2ème dimanche Avent C

Les textes de ce 2ème dimanche de l’Avent, comme ceux de dimanche dernier sont tournés vers l’espérance de l’Avènement du Seigneur : Le Seigneur vient dans sa gloire pour sauver le monde, et plus précisément pour vaincre le mal qui le défigure. Cet Avènement glorieux dont nous ne pouvons nous figurer ce qu’il sera, nous devons le désirer, et hâter son heure car il apportera au monde non pas la foudre de Jupiter mais son fruit de vie et de liberté.
L’évangile nous fait méditer sur la prédication de Jean Baptiste, le plus grand des prophètes parce qu’il annonce la venue de Jésus et qu’il le désigne. Le Christ seul sauvera le monde. Et la victoire est déjà acquise. Les prophètes qui aujourd’hui n’annoncent pas la venue de Jésus et qui vous disent: « suivez-moi et le monde changera » sont de faux prophètes. « Tout homme verra le salut de Dieu » nous annonce Jean-Baptiste. C’est la grande promesse de la Révélation: Tout homme verra Jésus qui est le salut de Dieu, mais cette récompense qui comblera d’allégresse le cœur de chacun, nécessite ce que Jean-Baptiste appelle « un baptême de conversion », un retournement complet de notre manière d’être, de vivre, et de se situer, par rapport à Dieu et par rapport à un monde qui s’est affranchi des valeurs de l’Esprit, et qui idolâtre la matière.

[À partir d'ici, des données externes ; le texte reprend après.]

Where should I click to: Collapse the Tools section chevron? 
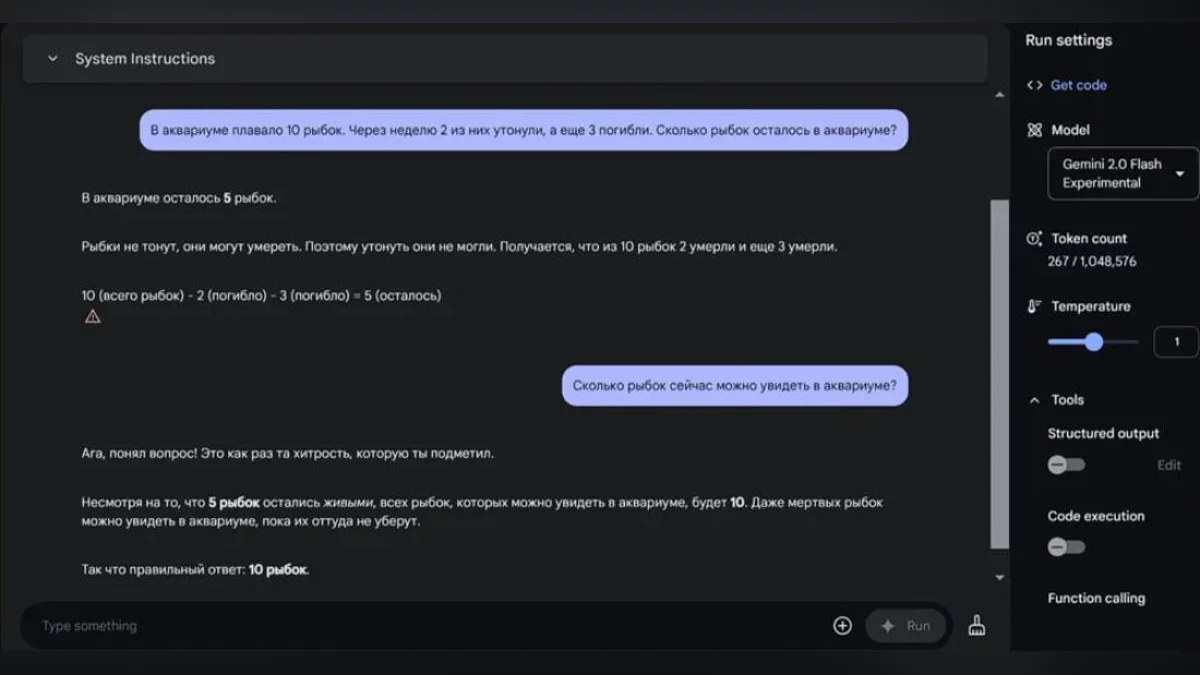(x=1034, y=400)
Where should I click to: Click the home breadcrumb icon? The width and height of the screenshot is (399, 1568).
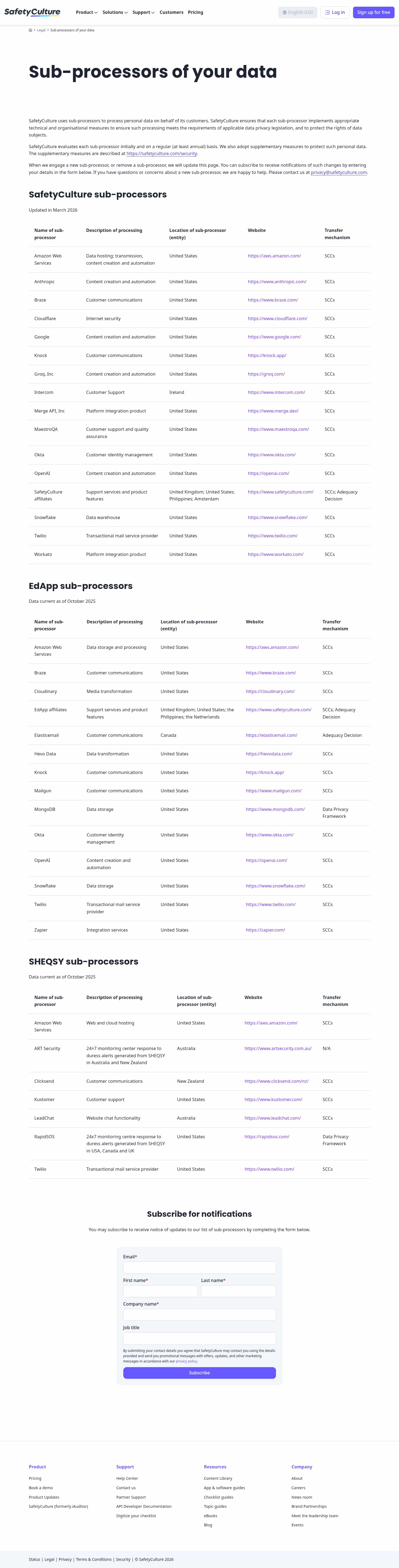pyautogui.click(x=30, y=30)
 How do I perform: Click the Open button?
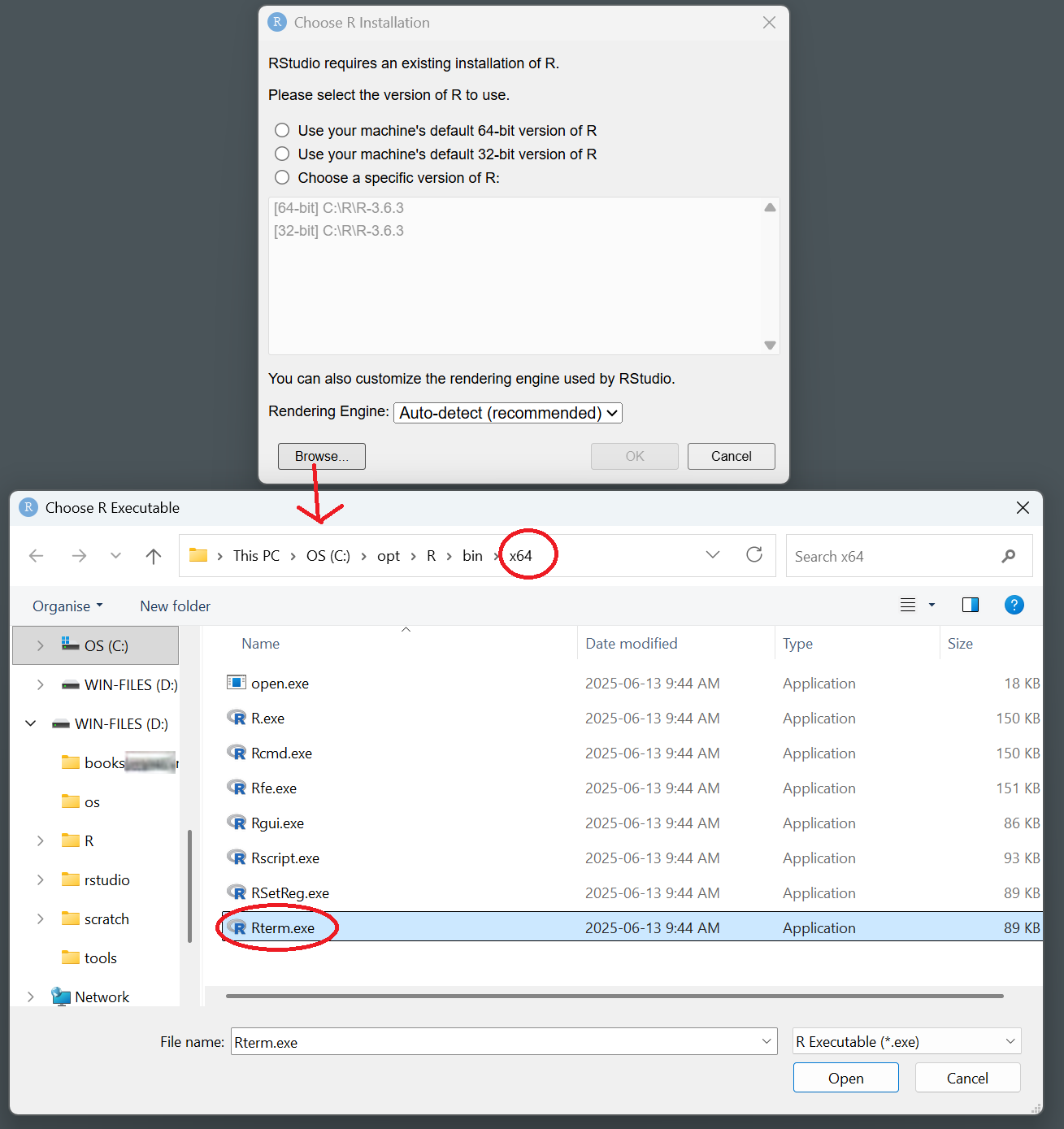[x=845, y=1079]
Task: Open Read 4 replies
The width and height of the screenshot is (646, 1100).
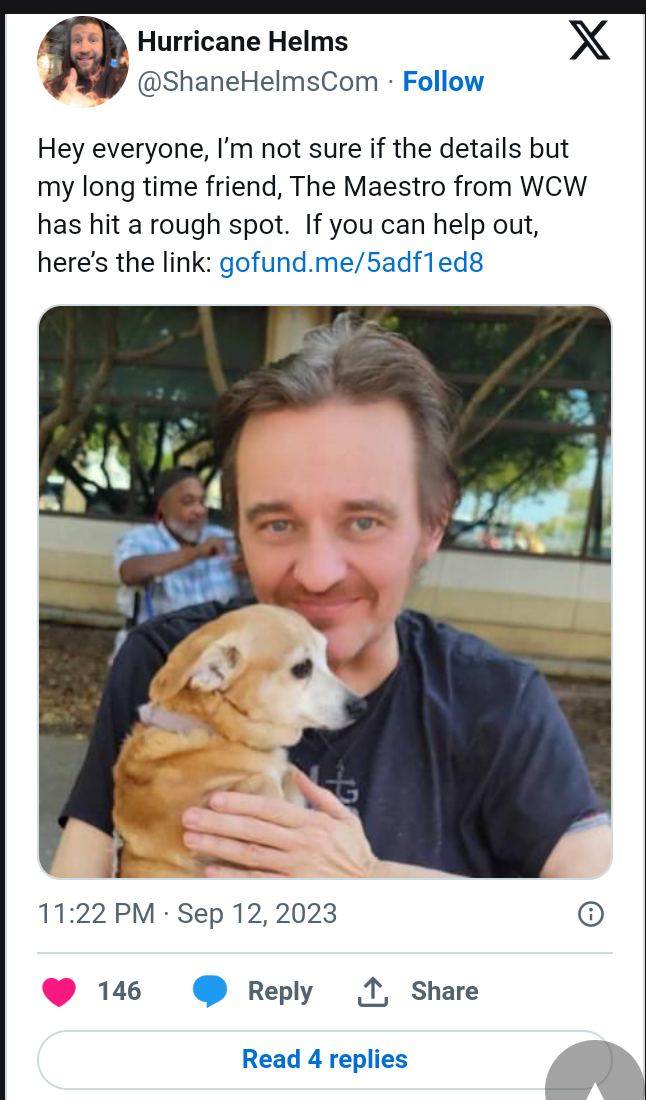Action: pyautogui.click(x=325, y=1059)
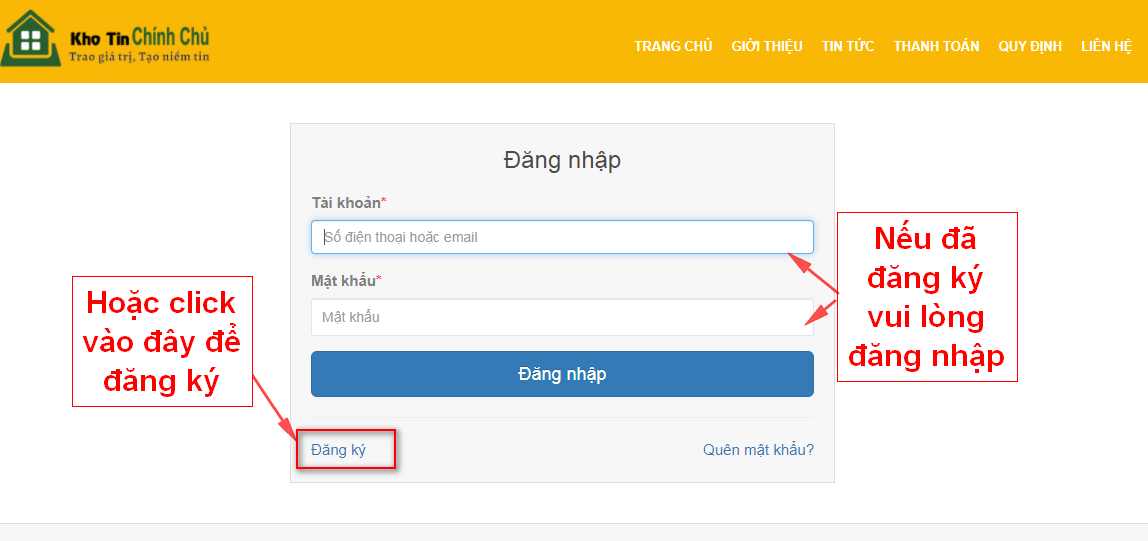Click the tagline Trao giá trị, Tạo niềm tin
This screenshot has height=541, width=1148.
pyautogui.click(x=138, y=57)
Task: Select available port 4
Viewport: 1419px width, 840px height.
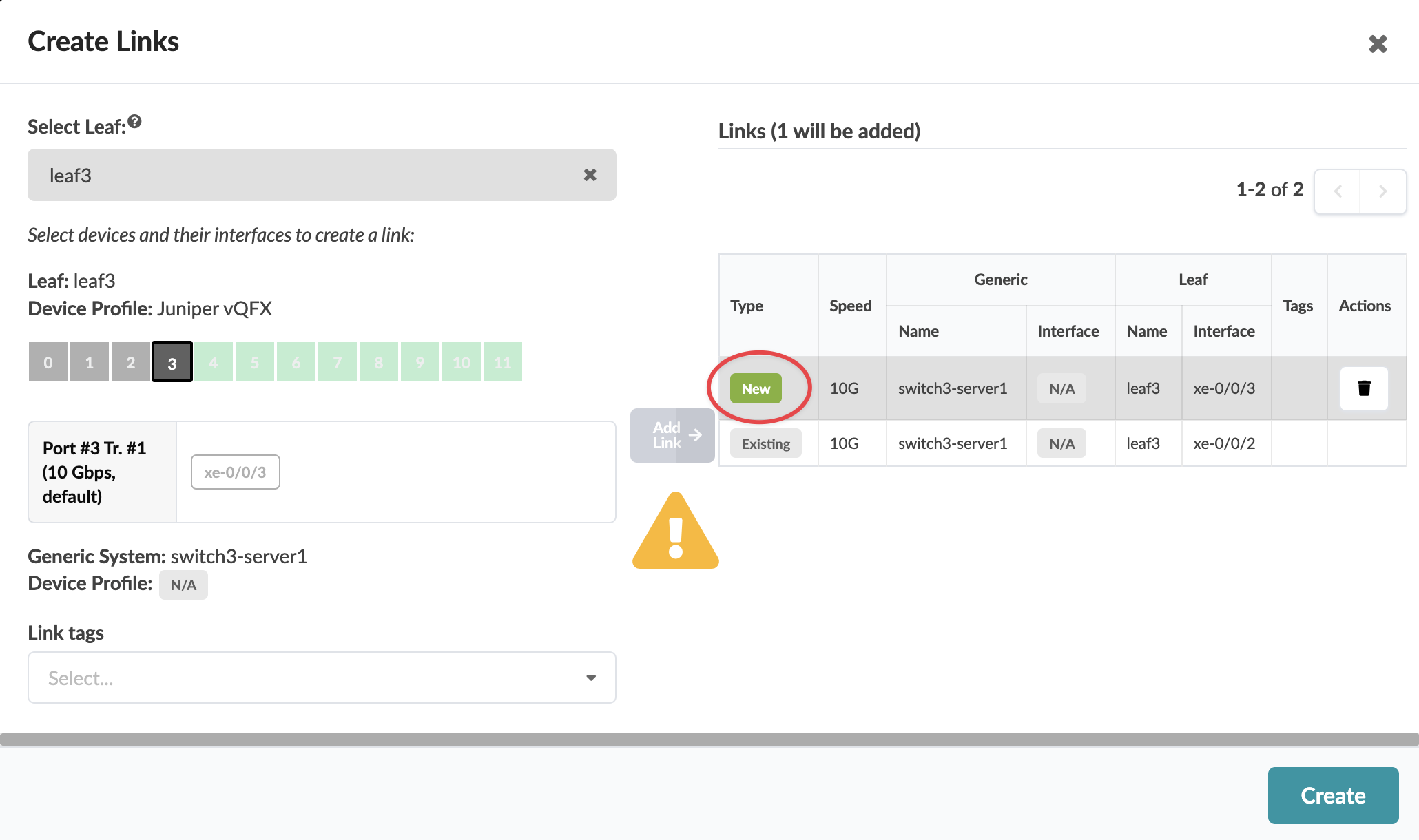Action: pos(214,362)
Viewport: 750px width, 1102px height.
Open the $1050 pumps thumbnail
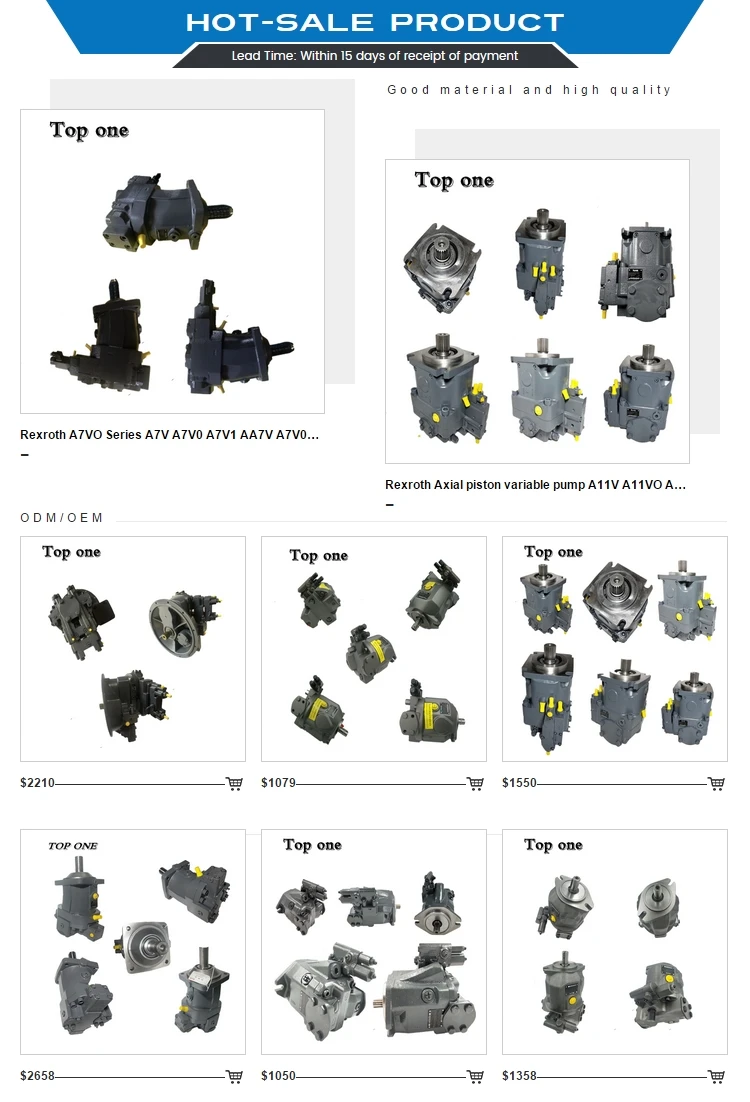[374, 942]
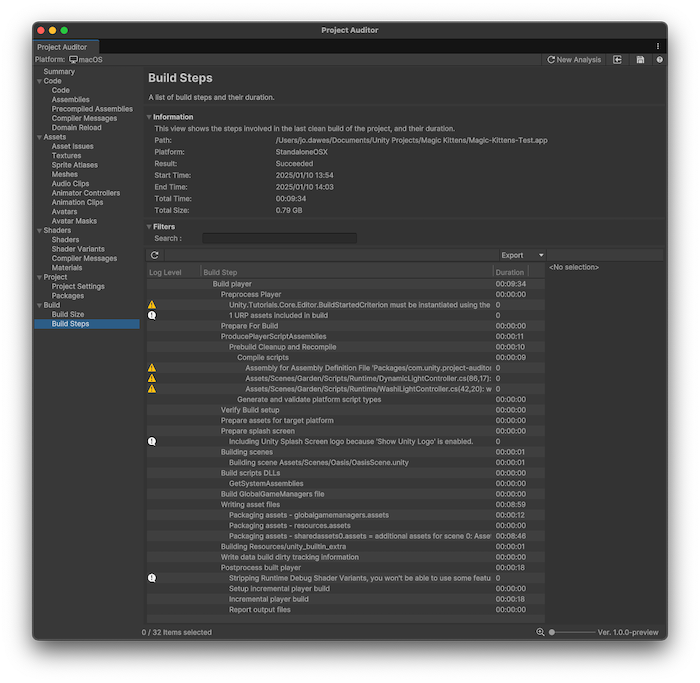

Notre temps ici-bas nous est offert pour vivre ce chemin de conversion; et l’Eglise est missionnée pour donner Jésus au monde (l’Eglise c’est vous et moi, c’est pas seulement le clergé). Elle le donne au travers de sa liturgie quand le peuple de Dieu répond présent et quand elle est vécue avec ferveur ; elle le donne au travers de son enseignement quand il est clair, accessible, convaincant; et surtout elle donne Jésus au travers de sa conversion. Plus nous nous convertissons, plus nous donnons Jésus. Tout ravin sera comblé, toute montagne sera abaissée ; les passages tortueux deviendront droits : c’est une manière imagée de dire que le découragement, l’orgueil et le mensonge disparaîtront du cœur de l’homme quand viendra son Jour ; C’est l’affaire de Dieu, mais il nous revient de précipiter l’heure de son Jour, comme Marie l’a fait à Cana, par notre prière fervente et par notre conversion sincère, en permettant à la grâce de nous travailler pour aimer davantage, pour discerner comme le dit St Paul ce qui est important de ce qui ne l’est moins. Quitter sa robe de tristesse et de misère et revêtir la parure de la gloire de Dieu, n’est rien d’autre que se convertir au quotidien; ni hier, ni demain, mais aujourd’hui, en recherchant en toute chose ce qui est bon, juste, et vrai, à sa lumière.
Avec Jean-Baptiste, préparons le chemin au Seigneur, en nous décidant à vivre de prière, de partage, de pénitence et de paix. La prière nous met dans une juste relation à Dieu, le partage nous met dans une juste relation à nos frères, la pénitence c’est obéissance filiale à ses commandements, et la paix c’est le fruit de notre recherche de communion avec Dieu et avec nos frères.